§ MATERIAL TO PROCESS:
◇ ◇ ◇ ◇ ◇
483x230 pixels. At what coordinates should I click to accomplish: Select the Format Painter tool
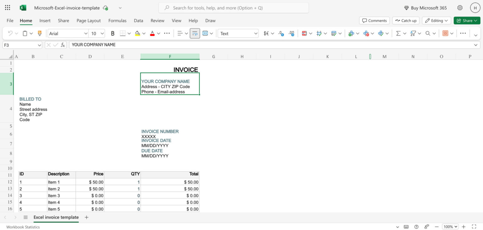tap(39, 33)
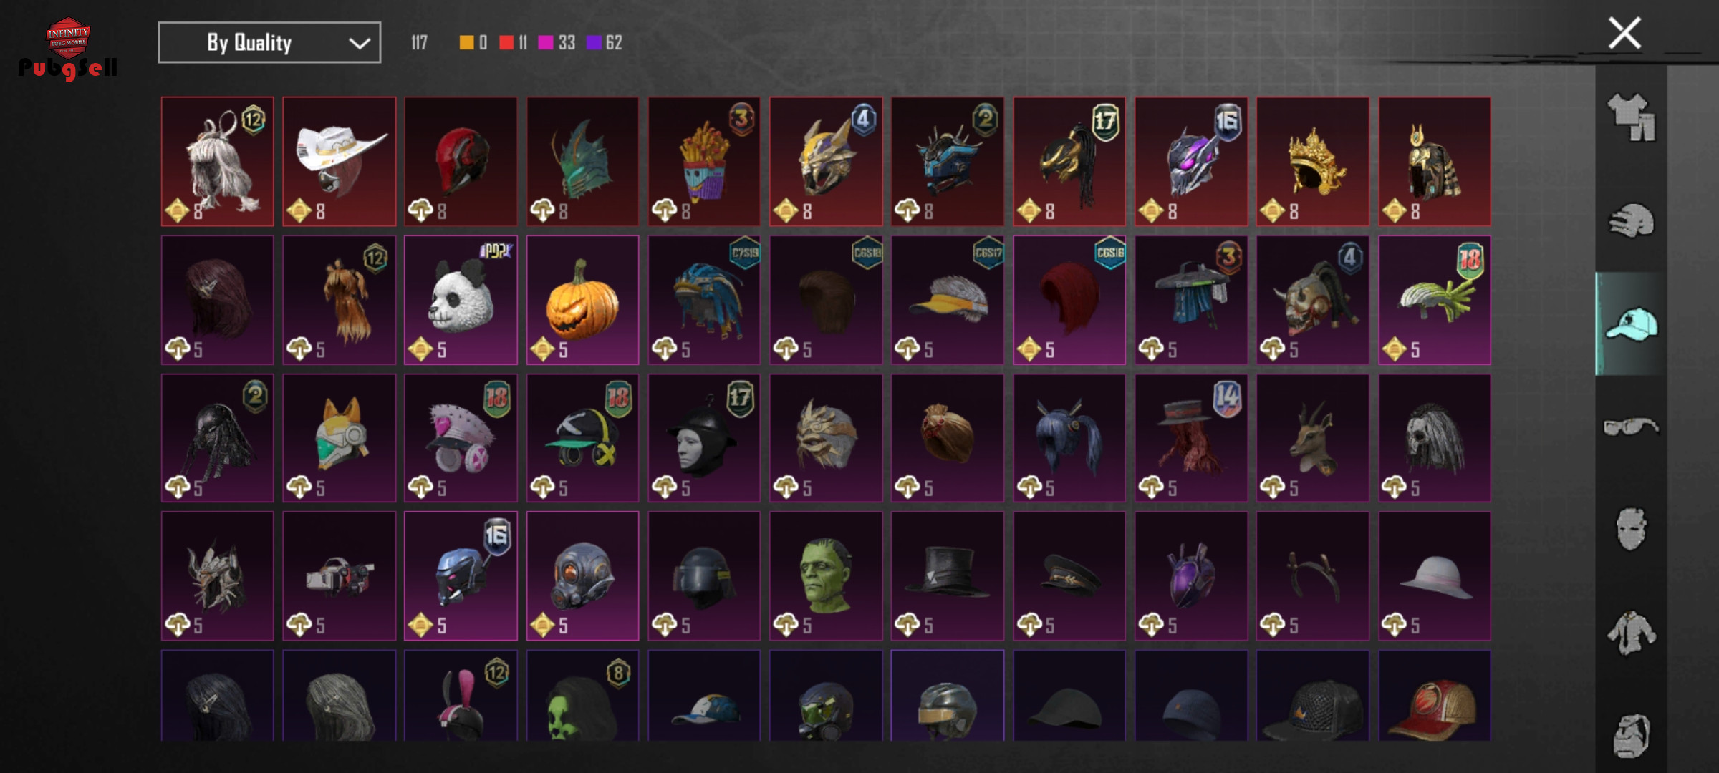This screenshot has width=1719, height=773.
Task: Open the By Quality sort dropdown
Action: [269, 42]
◇ ◇ ◇ ◇ ◇
§ SHORT PROBLEM:
Copy these lines word for word, leaving out the pictures.

§ WORKED ANSWER:
483x230 pixels. At what coordinates should I click to accomplish: Select the Format Painter tool
tap(39, 33)
This screenshot has width=1719, height=773.
Task: Open the By Quality sort dropdown
Action: [269, 42]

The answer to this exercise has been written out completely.